As Handling of War Pushes U.S. Away, Netanyahu’s Half-Steps May Not Be Enough to Fix Ties

After the relationship between US President Joe Biden and Prime Minister Benjamin Netanyahu appeared to reach a new low last week, signs have emerged that both sides want to patch things up, at least for the time being.

After taking on Biden’s criticism directly for weeks, Netanyahu dramatically canceled a visit — requested by Biden — of his top aides to Washington to discuss American ideas for an alternative to a major ground operation in Rafah and for an increase in humanitarian aid to Gazan civilians.

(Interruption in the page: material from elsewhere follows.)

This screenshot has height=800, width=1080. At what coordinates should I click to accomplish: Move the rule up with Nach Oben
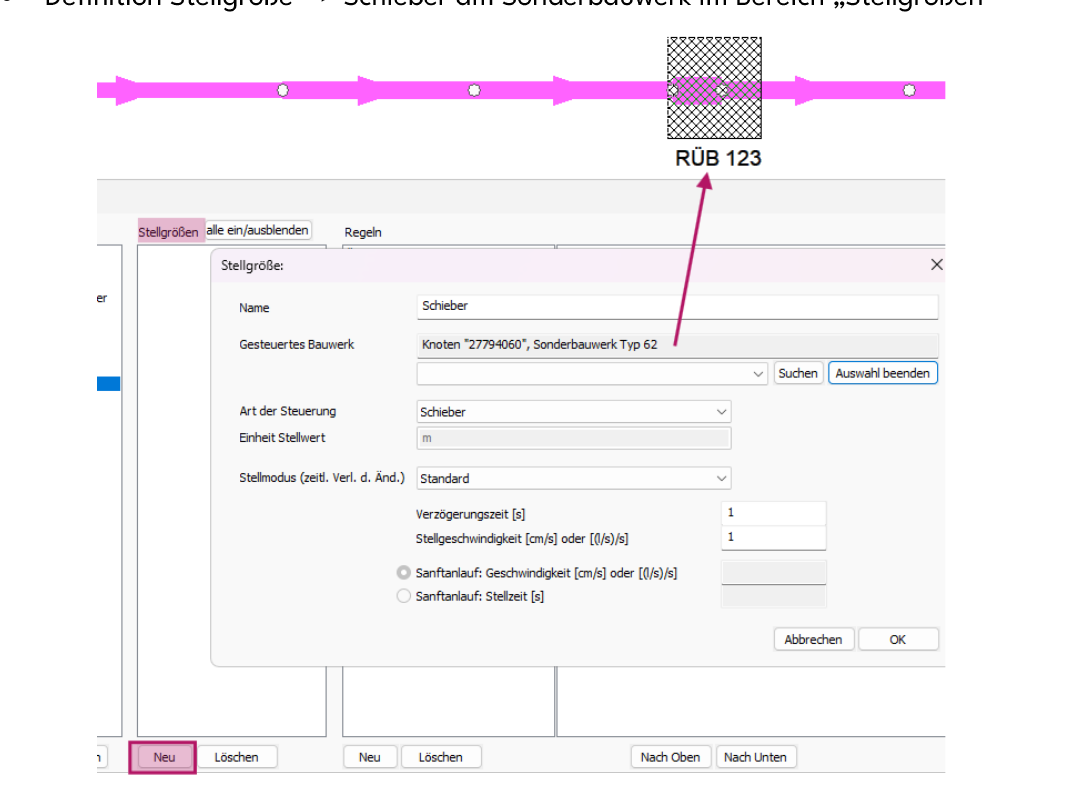(670, 757)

The move was a very public protest of the Biden administration’s decision to forgo the use of its UN Security Council veto and allow the adoption of a resolution calling for an immediate Gaza ceasefire unconditioned on a hostage release, which it also called for.

But the cancellation turned out to be just a modest postponement. Only two days later, the White House announced that Netanyahu had agreed to reschedule the trip by Strategic Affairs Minister Ron Dermer and National Security Adviser Tzachi Hanegbi.

The next day, President Isaac Herzog also showed a desire to help the sides move beyond the contretemps. He told a group of visiting Democratic members of Congress that US President Joe Biden is “a great friend of Israel.”